Temporada de piscinas: Aprende a prevenir la “otitis del nadador”

26enero
2016

Se produce por la inflamación del oído externo debido a la acumulación de agua y el contacto con gérmenes que ingresan al conducto auditivo.

Bañarse durante largo rato en piscinas y el mar puede ser el panorama perfecto para refrescarse este verano. Sin embargo, se debe tener cuidado con la humedad que podría provocar una otitis externa, o más conocida como la “otitis del nadador”.
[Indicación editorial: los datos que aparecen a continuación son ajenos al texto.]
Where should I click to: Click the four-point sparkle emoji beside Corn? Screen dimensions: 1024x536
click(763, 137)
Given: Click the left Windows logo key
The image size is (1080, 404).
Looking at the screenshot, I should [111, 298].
El otorrinolaringólogo de Clínica Vespucio, Dr. Ramón Readi, explica que mientras en invierno los lactantes y preescolares sufren con las otitis medias (infección interna del oído), en verano es el turno de los escolares, adolescentes e incluso adultos, quienes son víctimas de las otitis externas, es decir, del tímpano hacia afuera.

Síntomas

Secreción de color verde amarillento, dolor de oído, picazón.

“Nadar en aguas sucias puede llevar a que se presente oído del nadador. Las bacterias que comúnmente se encuentran en el agua, pueden causar infecciones en esta zona. En otras ocasiones, la enfermedad puede ser causada por un hongo”, asegura el Dr. Readi.

Consejos para prevenirla

-No sumergirse en aguas contaminadas o en sectores no habilitados para el baño.
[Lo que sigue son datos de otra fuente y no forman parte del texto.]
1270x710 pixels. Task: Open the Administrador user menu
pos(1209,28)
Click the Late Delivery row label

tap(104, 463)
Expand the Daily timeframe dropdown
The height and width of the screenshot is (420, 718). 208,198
-Evitar los cambios de temperatura.

-Evitar baños prolongados en aguas muy frías.

-Secar los oídos por fuera, preocupándose de no introducir elementos como cotonitos. Esto, dado que este hábito puede provocar lesiones en el conducto auditivo e incluso en el tímpano.
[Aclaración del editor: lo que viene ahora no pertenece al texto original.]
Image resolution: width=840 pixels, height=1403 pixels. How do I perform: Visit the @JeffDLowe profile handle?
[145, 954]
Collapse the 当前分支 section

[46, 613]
-Secar el pelo después de los baños.

-Si existe malestar o dolor, consultar con el médico.

Tratamiento

La otitis externa suele tratarse en base al uso de antiinflamatorios, analgésicos y antibióticos en gotas. A veces, se utilizan antibióticos orales o endovenosos según la necesidad y gravedad del cuadro.

Cuándo consultar con un especialista

Según el otorrinolaringólogo de Clínica Vespucio, se debe acudir a un médico si se presenta alguno de los síntomas de la otitis externa, si existe alguna secreción proveniente de los oídos o si los síntomas continúan o empeoran a pesar del tratamiento.